• Task directions:
Beginning with the line below that contains "How do I perform: Click the black" and ending with the line that contains "Image resolution: width=1387", copy every line exactly. Copy nothing else.
[Records shown Boundary: Start]
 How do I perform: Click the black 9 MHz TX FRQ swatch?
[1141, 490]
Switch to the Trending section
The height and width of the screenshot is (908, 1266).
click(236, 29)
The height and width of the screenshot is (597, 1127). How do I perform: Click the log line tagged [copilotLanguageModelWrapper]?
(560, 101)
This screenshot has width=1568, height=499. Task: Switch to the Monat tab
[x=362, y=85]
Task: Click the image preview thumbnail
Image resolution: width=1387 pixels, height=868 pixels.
[Records shown Boundary: End]
[Records shown Boundary: Start]
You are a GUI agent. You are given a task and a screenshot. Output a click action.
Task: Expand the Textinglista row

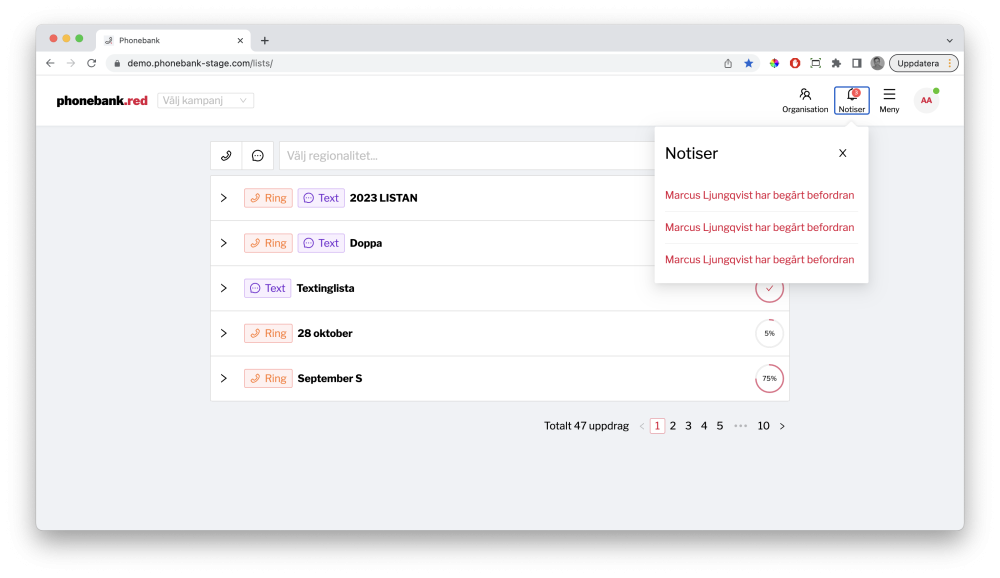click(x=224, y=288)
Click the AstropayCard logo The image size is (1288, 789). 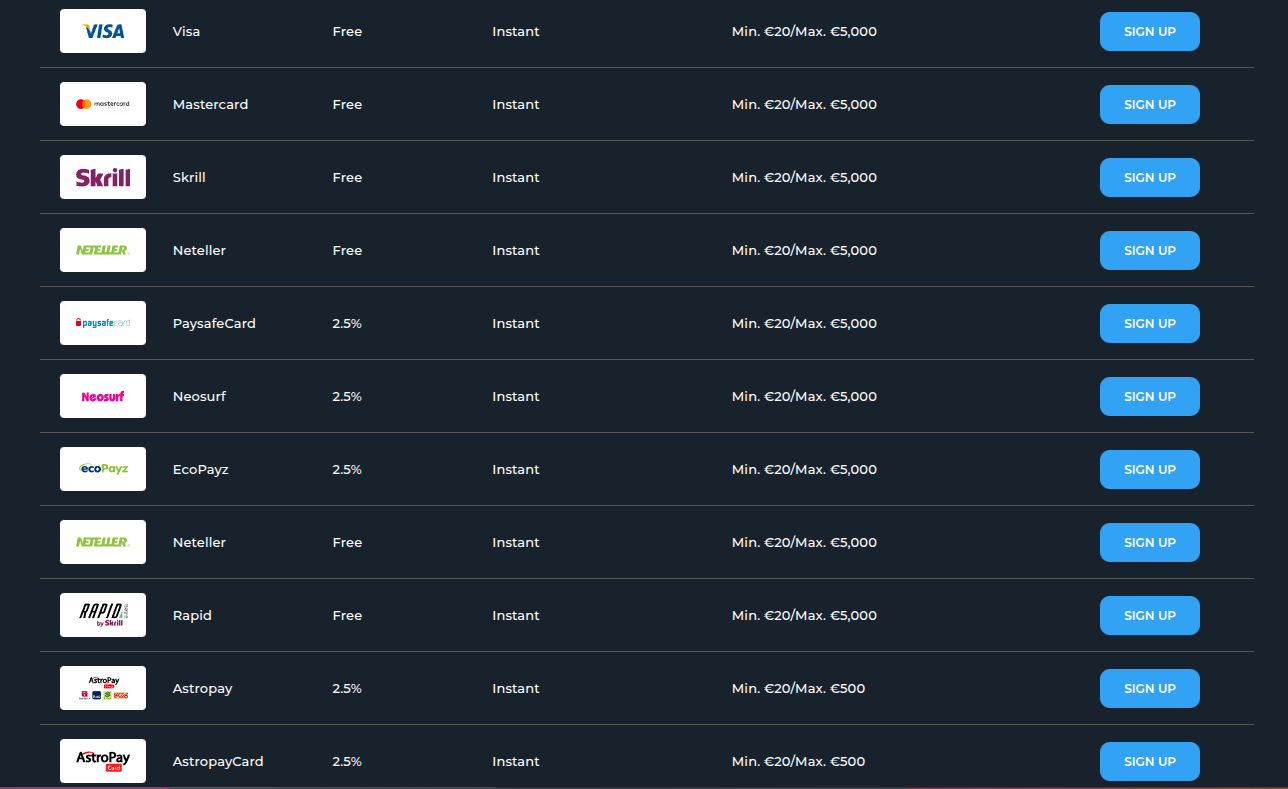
[Records shown Boundary: End]
[Records shown Boundary: Start]
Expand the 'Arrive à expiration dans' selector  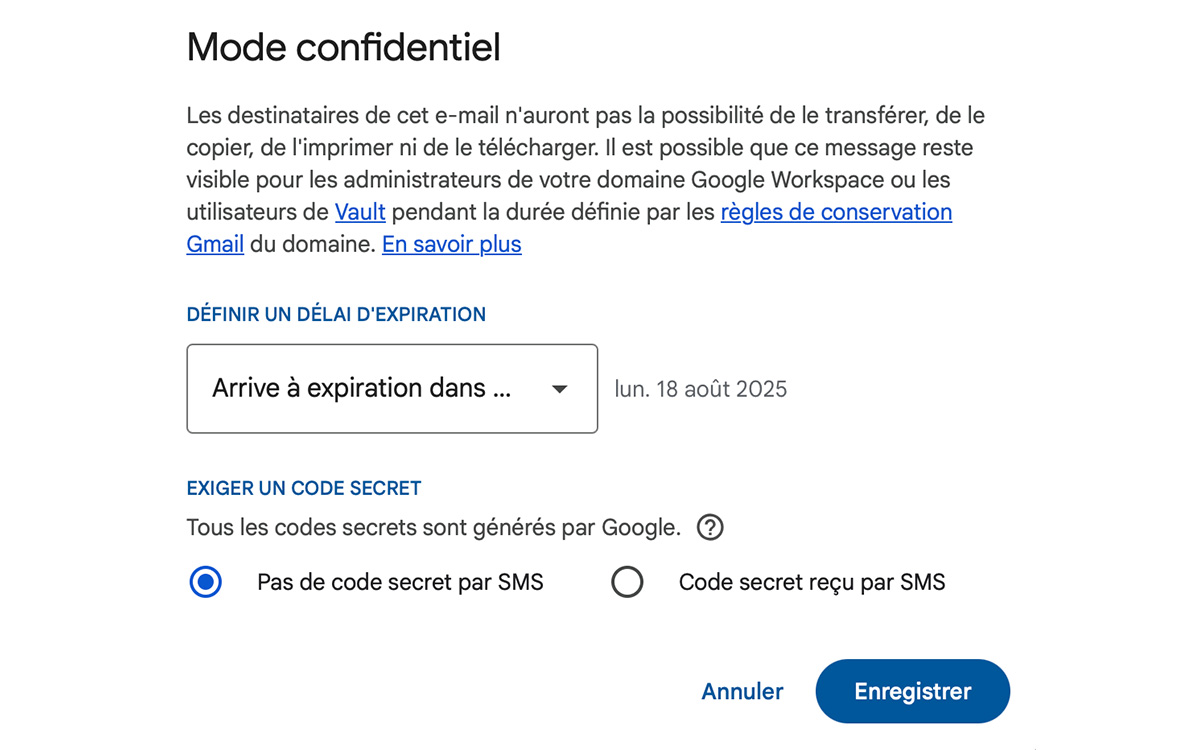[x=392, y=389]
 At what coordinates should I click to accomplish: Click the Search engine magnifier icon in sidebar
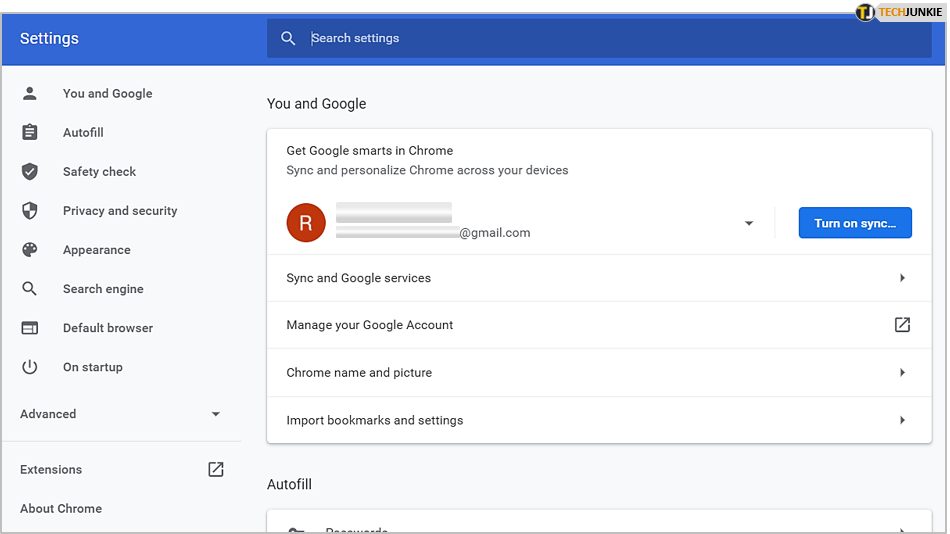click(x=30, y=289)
[Records shown Boundary: End]
• Written answer:
 How do I perform: Click the black 9 MHz TX FRQ swatch?
[1141, 490]
Switch to the Trending section
The height and width of the screenshot is (908, 1266).
click(236, 29)
The height and width of the screenshot is (597, 1127). How do I perform: Click the log line tagged [copilotLanguageModelWrapper]?
(560, 101)
This screenshot has width=1568, height=499. Task: Switch to the Monat tab
[x=362, y=85]
Task: Click the image preview thumbnail
Image resolution: width=1387 pixels, height=868 pixels.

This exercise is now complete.